- Source document
Start
Re: Sparse file support in FreeBSD NFSv4.2 server

In reply to: Lionel Cons : "Re: Sparse file support in FreeBSD NFSv4.2 server"
Go to: [ bottom of page ] [ top of archives ] [ this month ]
From: Alan Somers <asomers_at_freebsd.org>
Date: Tue, 13 May 2025 16:32:48 UTC
On Tue, May 13, 2025 at 9:29 AM Lionel Cons <lionelcons1972@gmail.com>
wrote:

> On Tue, 13 May 2025 at 10:53, Rob Norris <robn@despairlabs.com> wrote:
> >
> > On Tue, 13 May 2025, at 6:35 PM, Aurélien Couderc wrote:
> > > On Tue, May 13, 2025 at 8:51 AM Rob Norris <robn@despairlabs.com>
> wrote:
> > > > Without having looked at it, I can see a way to do it by creating
> some object-specific operation to "write" but have it accounted to a
> dataset's ""reservation", rather than "used". Easy to say, difficult to do.
> I suspect the hardest part is figuring out the best way to keep a set of
> reserved ranges on each object.
End
- Information provided
Start
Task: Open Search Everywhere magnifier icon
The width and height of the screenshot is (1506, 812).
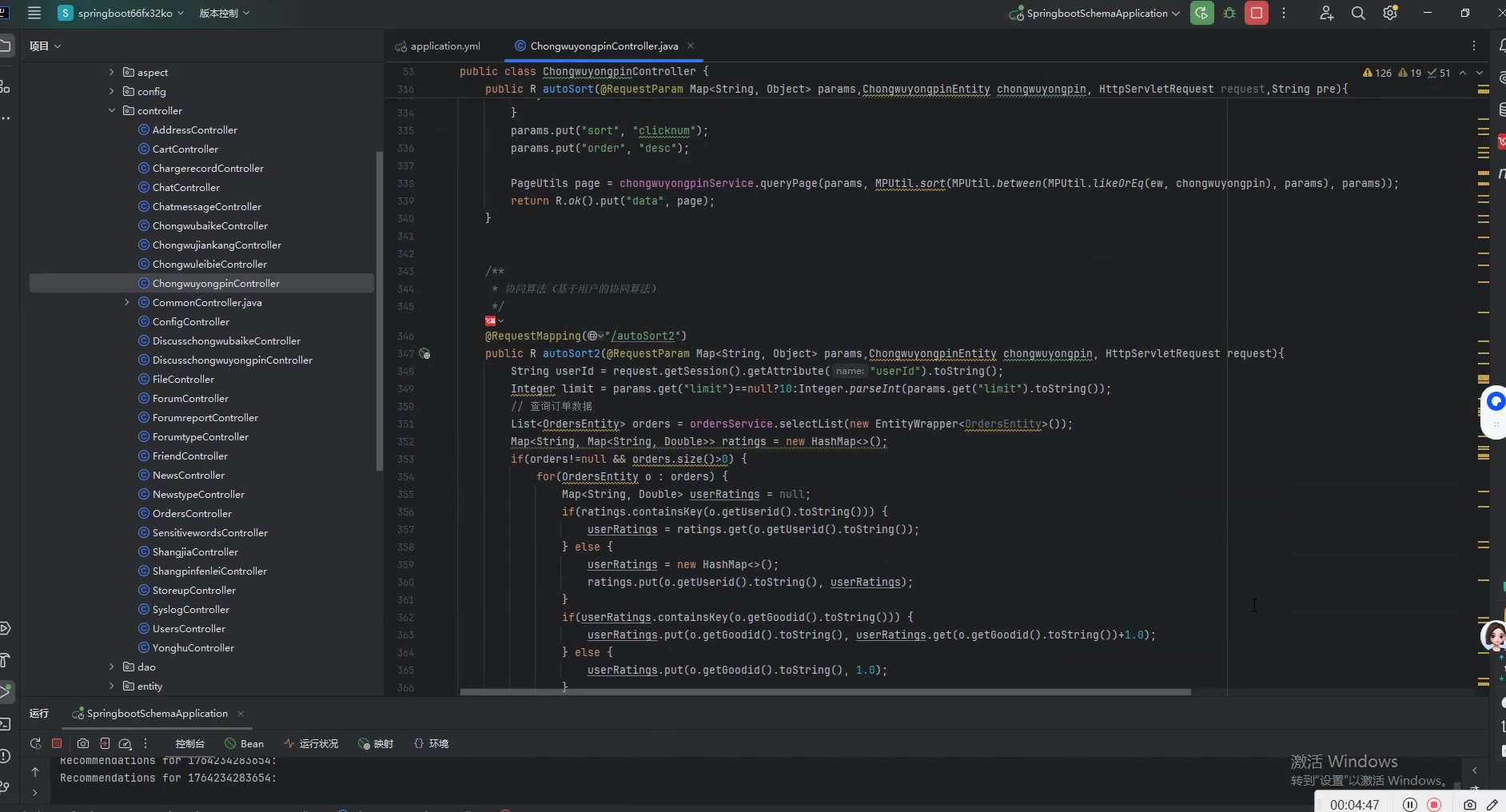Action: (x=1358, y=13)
End
- To-do list
1 > Copy the passage of the NFSv4.2 sparse-file thread from "Go to: [ bottom" to "difficult to do." word for word.
2 > Write the next part of the mailing-list post on sparse file support in the FreeBSD NFSv4.2 server, starting after its last line.

- Responses per task
1 >
Go to: [ bottom of page ] [ top of archives ] [ this month ]
From: Alan Somers <asomers_at_freebsd.org>
Date: Tue, 13 May 2025 16:32:48 UTC
On Tue, May 13, 2025 at 9:29 AM Lionel Cons <lionelcons1972@gmail.com>
wrote:

> On Tue, 13 May 2025 at 10:53, Rob Norris <robn@despairlabs.com> wrote:
> >
> > On Tue, 13 May 2025, at 6:35 PM, Aurélien Couderc wrote:
> > > On Tue, May 13, 2025 at 8:51 AM Rob Norris <robn@despairlabs.com>
> wrote:
> > > > Without having looked at it, I can see a way to do it by creating
> some object-specific operation to "write" but have it accounted to a
> dataset's ""reservation", rather than "used". Easy to say, difficult to do.

2 >
> > >
> > > What about just writing 0x00 bytes in case of F_ALLOCSP?
> >
> > By default, with block compression enabled, OpenZFS will detect all-zero
> blocks and write a hole instead, which doesn't use any space.
>
> A "sparse file hole"? That would BREAK databases and lots of
> scientific software.
> There is a distinctive difference between a "sparse file hole", which
> represents a range of "no data here", and a data range, which might
> contain lots of 0x00 bytes, but represent VALID DATA. That is a
> difference!
>

Rob is correct.  ZFS really does work that way.  And it's fine with most
databases, because syscalls like read(2) will still return zeroes.


>
> For example, for our data runs we create a sparse file with 310PiB
> (Pebibyte), 10 Pebibyte per day of the current month. If we collect
> data, the data will be written, filling part of the hole. But if there
> were no data collected, that part of that file will remain a hole, and
> indicate "no data (collected)"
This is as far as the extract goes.